● **Supplied material**:
-------
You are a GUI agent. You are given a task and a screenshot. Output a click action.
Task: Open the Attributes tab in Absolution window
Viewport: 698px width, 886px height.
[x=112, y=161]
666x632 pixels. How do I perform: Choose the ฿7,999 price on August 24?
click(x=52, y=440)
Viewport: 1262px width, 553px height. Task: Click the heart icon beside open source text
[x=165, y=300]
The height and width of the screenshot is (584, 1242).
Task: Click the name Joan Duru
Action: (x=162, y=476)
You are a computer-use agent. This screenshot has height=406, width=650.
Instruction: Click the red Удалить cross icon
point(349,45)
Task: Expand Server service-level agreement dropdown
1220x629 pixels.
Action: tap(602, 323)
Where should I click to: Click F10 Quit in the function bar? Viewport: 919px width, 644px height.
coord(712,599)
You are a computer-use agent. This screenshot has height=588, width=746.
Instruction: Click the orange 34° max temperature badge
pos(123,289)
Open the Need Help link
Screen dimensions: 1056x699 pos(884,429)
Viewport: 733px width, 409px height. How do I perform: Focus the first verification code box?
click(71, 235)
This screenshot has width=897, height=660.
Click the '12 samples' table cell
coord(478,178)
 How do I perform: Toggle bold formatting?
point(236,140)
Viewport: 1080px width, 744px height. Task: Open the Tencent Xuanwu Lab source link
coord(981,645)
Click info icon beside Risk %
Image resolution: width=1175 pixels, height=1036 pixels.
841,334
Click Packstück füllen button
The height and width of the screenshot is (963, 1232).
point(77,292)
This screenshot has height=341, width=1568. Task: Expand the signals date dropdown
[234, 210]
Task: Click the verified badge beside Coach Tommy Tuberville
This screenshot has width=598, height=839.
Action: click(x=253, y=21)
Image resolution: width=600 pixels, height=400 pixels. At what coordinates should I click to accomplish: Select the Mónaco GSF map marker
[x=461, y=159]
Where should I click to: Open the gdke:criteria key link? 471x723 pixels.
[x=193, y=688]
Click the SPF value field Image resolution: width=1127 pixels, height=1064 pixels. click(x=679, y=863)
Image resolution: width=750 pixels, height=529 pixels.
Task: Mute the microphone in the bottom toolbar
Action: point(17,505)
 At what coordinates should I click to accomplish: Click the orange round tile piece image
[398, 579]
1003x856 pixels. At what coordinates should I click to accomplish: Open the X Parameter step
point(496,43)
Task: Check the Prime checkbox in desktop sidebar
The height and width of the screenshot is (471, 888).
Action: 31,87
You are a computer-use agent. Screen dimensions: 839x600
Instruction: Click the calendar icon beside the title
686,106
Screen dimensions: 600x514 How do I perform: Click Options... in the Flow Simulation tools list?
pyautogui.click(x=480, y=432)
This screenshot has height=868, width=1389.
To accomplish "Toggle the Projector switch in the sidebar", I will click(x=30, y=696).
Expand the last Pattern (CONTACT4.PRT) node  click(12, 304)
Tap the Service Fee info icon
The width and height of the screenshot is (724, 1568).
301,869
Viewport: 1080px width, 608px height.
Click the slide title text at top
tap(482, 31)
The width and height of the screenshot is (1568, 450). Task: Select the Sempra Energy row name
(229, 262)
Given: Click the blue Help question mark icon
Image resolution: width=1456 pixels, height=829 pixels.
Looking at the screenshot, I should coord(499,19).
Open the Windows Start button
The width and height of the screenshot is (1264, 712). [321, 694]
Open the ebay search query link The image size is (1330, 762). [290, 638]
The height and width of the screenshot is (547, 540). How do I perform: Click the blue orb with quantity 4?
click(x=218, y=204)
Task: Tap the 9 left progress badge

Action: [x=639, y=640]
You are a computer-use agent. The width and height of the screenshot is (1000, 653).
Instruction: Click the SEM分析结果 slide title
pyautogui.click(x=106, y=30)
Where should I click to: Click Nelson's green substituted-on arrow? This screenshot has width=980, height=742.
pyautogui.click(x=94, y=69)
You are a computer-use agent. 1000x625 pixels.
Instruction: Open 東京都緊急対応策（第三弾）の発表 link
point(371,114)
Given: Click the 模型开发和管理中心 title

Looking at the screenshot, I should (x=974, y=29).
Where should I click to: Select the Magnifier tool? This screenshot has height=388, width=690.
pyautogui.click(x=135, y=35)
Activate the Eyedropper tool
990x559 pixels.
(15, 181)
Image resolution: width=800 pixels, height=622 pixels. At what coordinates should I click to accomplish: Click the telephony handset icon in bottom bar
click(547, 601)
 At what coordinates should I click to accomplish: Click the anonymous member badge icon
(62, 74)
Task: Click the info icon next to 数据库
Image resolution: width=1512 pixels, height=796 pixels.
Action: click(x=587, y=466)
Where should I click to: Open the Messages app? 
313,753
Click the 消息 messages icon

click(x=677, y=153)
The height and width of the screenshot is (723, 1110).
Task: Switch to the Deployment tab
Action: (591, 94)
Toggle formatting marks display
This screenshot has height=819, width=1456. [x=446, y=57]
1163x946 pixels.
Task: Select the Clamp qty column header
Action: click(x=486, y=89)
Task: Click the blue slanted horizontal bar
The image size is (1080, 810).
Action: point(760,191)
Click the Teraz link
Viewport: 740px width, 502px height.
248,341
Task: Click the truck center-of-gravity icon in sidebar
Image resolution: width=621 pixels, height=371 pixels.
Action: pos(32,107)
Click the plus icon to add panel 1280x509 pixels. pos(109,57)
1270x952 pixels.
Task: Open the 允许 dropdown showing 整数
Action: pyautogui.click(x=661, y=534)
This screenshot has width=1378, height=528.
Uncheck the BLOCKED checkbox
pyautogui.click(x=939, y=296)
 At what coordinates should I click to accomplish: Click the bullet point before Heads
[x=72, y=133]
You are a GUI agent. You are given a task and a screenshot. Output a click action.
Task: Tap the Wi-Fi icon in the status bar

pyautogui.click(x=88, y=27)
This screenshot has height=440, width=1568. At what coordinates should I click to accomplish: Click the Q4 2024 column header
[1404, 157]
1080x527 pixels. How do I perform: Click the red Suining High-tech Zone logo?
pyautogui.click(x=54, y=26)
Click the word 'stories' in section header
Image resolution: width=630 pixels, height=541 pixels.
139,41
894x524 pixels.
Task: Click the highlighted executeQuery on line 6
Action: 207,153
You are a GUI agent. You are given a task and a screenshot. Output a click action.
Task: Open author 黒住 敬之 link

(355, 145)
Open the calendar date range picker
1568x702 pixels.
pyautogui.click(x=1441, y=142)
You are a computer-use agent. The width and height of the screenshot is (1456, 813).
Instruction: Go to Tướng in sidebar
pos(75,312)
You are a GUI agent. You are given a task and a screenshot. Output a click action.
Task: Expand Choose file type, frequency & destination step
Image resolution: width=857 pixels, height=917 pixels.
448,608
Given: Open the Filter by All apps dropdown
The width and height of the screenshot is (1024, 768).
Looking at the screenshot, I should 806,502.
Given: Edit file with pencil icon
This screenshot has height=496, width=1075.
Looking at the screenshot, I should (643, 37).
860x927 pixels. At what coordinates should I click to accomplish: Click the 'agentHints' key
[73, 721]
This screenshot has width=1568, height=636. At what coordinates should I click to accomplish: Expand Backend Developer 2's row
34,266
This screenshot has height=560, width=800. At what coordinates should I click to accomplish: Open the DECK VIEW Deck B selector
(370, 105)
-------
● **About this exercise**:
Your task is an exact transcription of every line above.

● **Reply**:
You are a GUI agent. You are given a task and a screenshot. Output a click action.
Task: Open the Attributes tab in Absolution window
Viewport: 698px width, 886px height.
[x=112, y=161]
666x632 pixels. How do I perform: Choose the ฿7,999 price on August 24?
click(x=52, y=440)
Viewport: 1262px width, 553px height. Task: Click the heart icon beside open source text
[x=165, y=300]
The height and width of the screenshot is (584, 1242).
Task: Click the name Joan Duru
Action: (x=162, y=476)
You are a computer-use agent. This screenshot has height=406, width=650.
Instruction: Click the red Удалить cross icon
point(349,45)
Task: Expand Server service-level agreement dropdown
1220x629 pixels.
Action: tap(602, 323)
Where should I click to: Click F10 Quit in the function bar? Viewport: 919px width, 644px height.
coord(712,599)
You are a computer-use agent. This screenshot has height=588, width=746.
Instruction: Click the orange 34° max temperature badge
pos(123,289)
Open the Need Help link
Screen dimensions: 1056x699 pos(884,429)
Viewport: 733px width, 409px height. How do I perform: Focus the first verification code box?
click(71, 235)
This screenshot has width=897, height=660.
Click the '12 samples' table cell
coord(478,178)
 How do I perform: Toggle bold formatting?
point(236,140)
Viewport: 1080px width, 744px height. Task: Open the Tencent Xuanwu Lab source link
coord(981,645)
Click info icon beside Risk %
Image resolution: width=1175 pixels, height=1036 pixels.
841,334
Click Packstück füllen button
The height and width of the screenshot is (963, 1232).
point(77,292)
This screenshot has height=341, width=1568. Task: Expand the signals date dropdown
[234, 210]
Task: Click the verified badge beside Coach Tommy Tuberville
This screenshot has width=598, height=839.
Action: click(x=253, y=21)
Image resolution: width=600 pixels, height=400 pixels. At what coordinates should I click to accomplish: Select the Mónaco GSF map marker
[x=461, y=159]
Where should I click to: Open the gdke:criteria key link? 471x723 pixels.
[x=193, y=688]
Click the SPF value field Image resolution: width=1127 pixels, height=1064 pixels. click(x=679, y=863)
Image resolution: width=750 pixels, height=529 pixels.
Task: Mute the microphone in the bottom toolbar
Action: point(17,505)
 At what coordinates should I click to accomplish: Click the orange round tile piece image
[398, 579]
1003x856 pixels. At what coordinates should I click to accomplish: Open the X Parameter step
point(496,43)
Task: Check the Prime checkbox in desktop sidebar
The height and width of the screenshot is (471, 888).
Action: 31,87
You are a computer-use agent. Screen dimensions: 839x600
Instruction: Click the calendar icon beside the title
686,106
Screen dimensions: 600x514 How do I perform: Click Options... in the Flow Simulation tools list?
pyautogui.click(x=480, y=432)
This screenshot has height=868, width=1389.
To accomplish "Toggle the Projector switch in the sidebar", I will click(x=30, y=696).
Expand the last Pattern (CONTACT4.PRT) node  click(12, 304)
Tap the Service Fee info icon
The width and height of the screenshot is (724, 1568).
301,869
Viewport: 1080px width, 608px height.
Click the slide title text at top
tap(482, 31)
The width and height of the screenshot is (1568, 450). Task: Select the Sempra Energy row name
(229, 262)
Given: Click the blue Help question mark icon
Image resolution: width=1456 pixels, height=829 pixels.
Looking at the screenshot, I should coord(499,19).
Open the Windows Start button
The width and height of the screenshot is (1264, 712). [321, 694]
Open the ebay search query link The image size is (1330, 762). [290, 638]
The height and width of the screenshot is (547, 540). How do I perform: Click the blue orb with quantity 4?
click(x=218, y=204)
Task: Tap the 9 left progress badge

Action: [x=639, y=640]
You are a computer-use agent. The width and height of the screenshot is (1000, 653).
Instruction: Click the SEM分析结果 slide title
pyautogui.click(x=106, y=30)
Where should I click to: Click Nelson's green substituted-on arrow? This screenshot has width=980, height=742.
pyautogui.click(x=94, y=69)
You are a computer-use agent. 1000x625 pixels.
Instruction: Open 東京都緊急対応策（第三弾）の発表 link
point(371,114)
Given: Click the 模型开发和管理中心 title

Looking at the screenshot, I should (x=974, y=29).
Where should I click to: Select the Magnifier tool? This screenshot has height=388, width=690.
pyautogui.click(x=135, y=35)
Activate the Eyedropper tool
990x559 pixels.
(15, 181)
Image resolution: width=800 pixels, height=622 pixels. At what coordinates should I click to accomplish: Click the telephony handset icon in bottom bar
click(547, 601)
 At what coordinates should I click to accomplish: Click the anonymous member badge icon
(62, 74)
Task: Click the info icon next to 数据库
Image resolution: width=1512 pixels, height=796 pixels.
Action: click(x=587, y=466)
Where should I click to: Open the Messages app? 
313,753
Click the 消息 messages icon

click(x=677, y=153)
The height and width of the screenshot is (723, 1110).
Task: Switch to the Deployment tab
Action: (591, 94)
Toggle formatting marks display
This screenshot has height=819, width=1456. [x=446, y=57]
1163x946 pixels.
Task: Select the Clamp qty column header
Action: click(x=486, y=89)
Task: Click the blue slanted horizontal bar
The image size is (1080, 810).
Action: point(760,191)
Click the Teraz link
Viewport: 740px width, 502px height.
248,341
Task: Click the truck center-of-gravity icon in sidebar
Image resolution: width=621 pixels, height=371 pixels.
Action: pos(32,107)
Click the plus icon to add panel 1280x509 pixels. pos(109,57)
1270x952 pixels.
Task: Open the 允许 dropdown showing 整数
Action: pyautogui.click(x=661, y=534)
This screenshot has width=1378, height=528.
Uncheck the BLOCKED checkbox
pyautogui.click(x=939, y=296)
 At what coordinates should I click to accomplish: Click the bullet point before Heads
[x=72, y=133]
You are a GUI agent. You are given a task and a screenshot. Output a click action.
Task: Tap the Wi-Fi icon in the status bar

pyautogui.click(x=88, y=27)
This screenshot has height=440, width=1568. At what coordinates should I click to accomplish: Click the Q4 2024 column header
[1404, 157]
1080x527 pixels. How do I perform: Click the red Suining High-tech Zone logo?
pyautogui.click(x=54, y=26)
Click the word 'stories' in section header
Image resolution: width=630 pixels, height=541 pixels.
139,41
894x524 pixels.
Task: Click the highlighted executeQuery on line 6
Action: 207,153
You are a GUI agent. You are given a task and a screenshot. Output a click action.
Task: Open author 黒住 敬之 link

(355, 145)
Open the calendar date range picker
1568x702 pixels.
pyautogui.click(x=1441, y=142)
You are a computer-use agent. The width and height of the screenshot is (1456, 813).
Instruction: Go to Tướng in sidebar
pos(75,312)
You are a GUI agent. You are given a task and a screenshot. Output a click action.
Task: Expand Choose file type, frequency & destination step
Image resolution: width=857 pixels, height=917 pixels.
448,608
Given: Open the Filter by All apps dropdown
The width and height of the screenshot is (1024, 768).
Looking at the screenshot, I should 806,502.
Given: Edit file with pencil icon
This screenshot has height=496, width=1075.
Looking at the screenshot, I should (643, 37).
860x927 pixels. At what coordinates should I click to accomplish: Click the 'agentHints' key
[73, 721]
This screenshot has width=1568, height=636. At what coordinates should I click to accomplish: Expand Backend Developer 2's row
34,266
This screenshot has height=560, width=800. At what coordinates should I click to accomplish: Open the DECK VIEW Deck B selector
(370, 105)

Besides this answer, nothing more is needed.